EXERCISE REQUIREMENTS: Show each line of the data that contains the string "Open", reproducing every such line in full. Matching is case-sensitive.

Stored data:
—————

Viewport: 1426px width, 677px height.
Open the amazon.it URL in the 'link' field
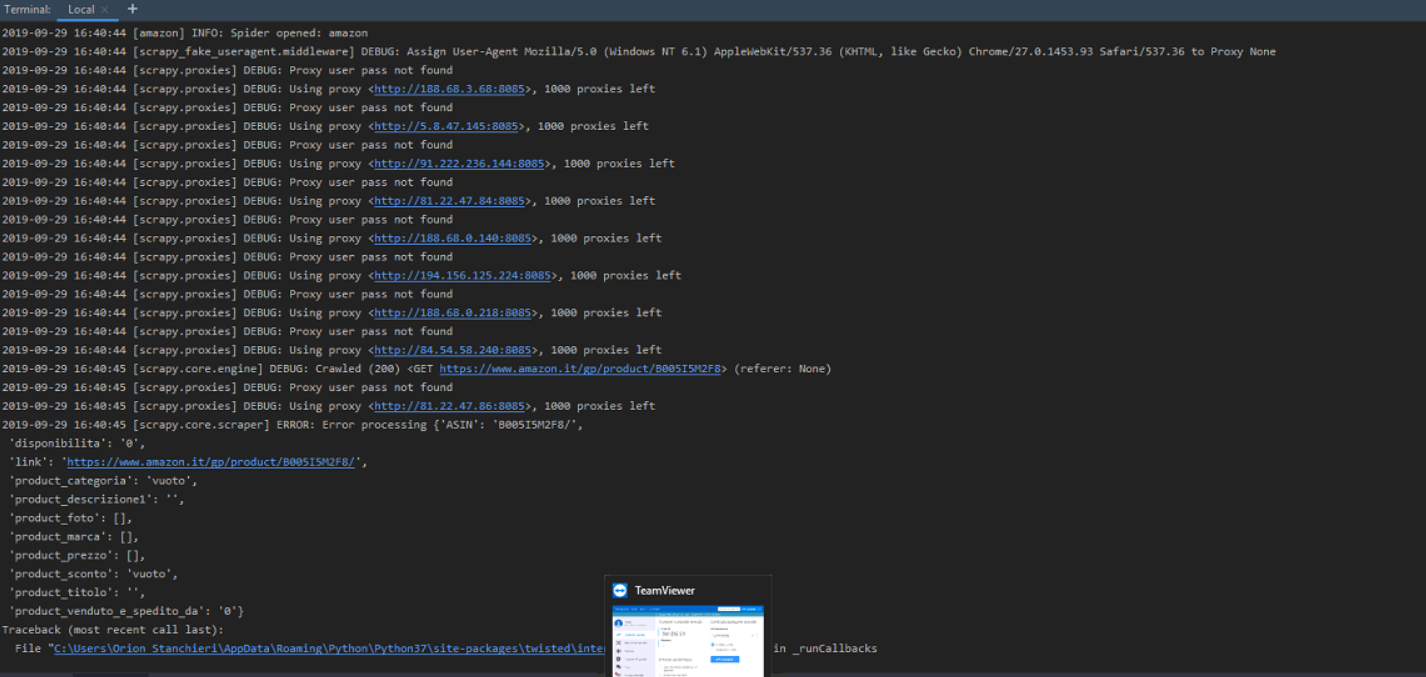tap(210, 462)
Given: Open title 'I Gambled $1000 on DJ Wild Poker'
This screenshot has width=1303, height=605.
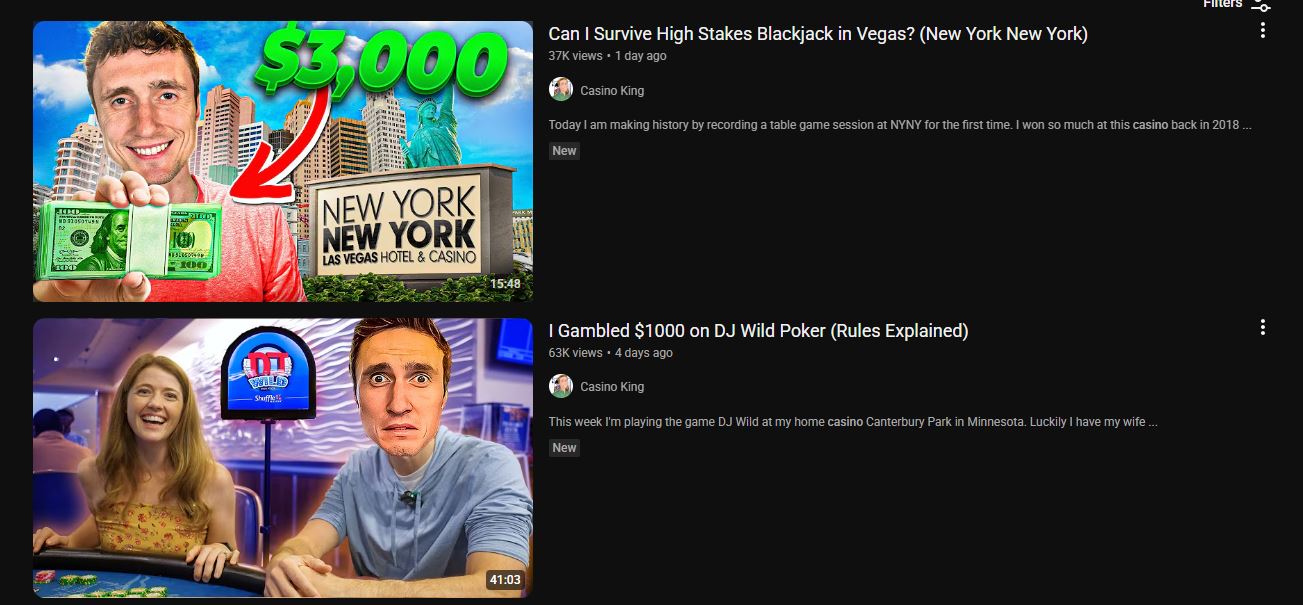Looking at the screenshot, I should pyautogui.click(x=758, y=331).
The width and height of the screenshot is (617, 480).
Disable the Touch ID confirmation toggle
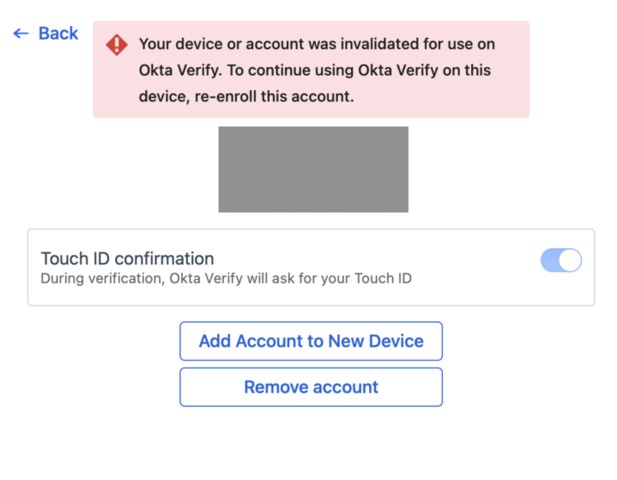(560, 261)
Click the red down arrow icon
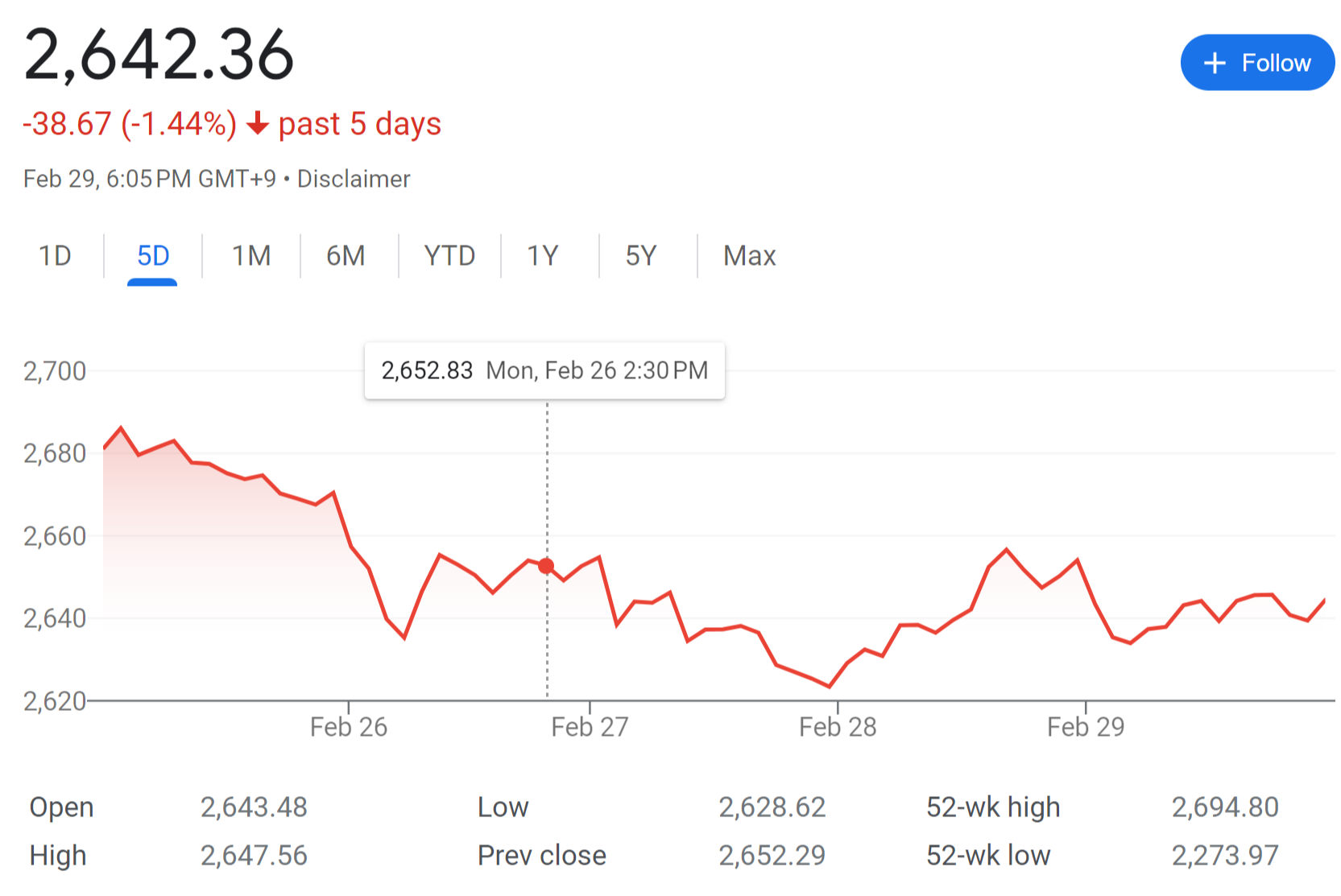The width and height of the screenshot is (1341, 896). click(258, 124)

—————

ANSWER TO THE PROBLEM:
Open the amazon.it URL in the 'link' field
Given: Open title 'I Gambled $1000 on DJ Wild Poker'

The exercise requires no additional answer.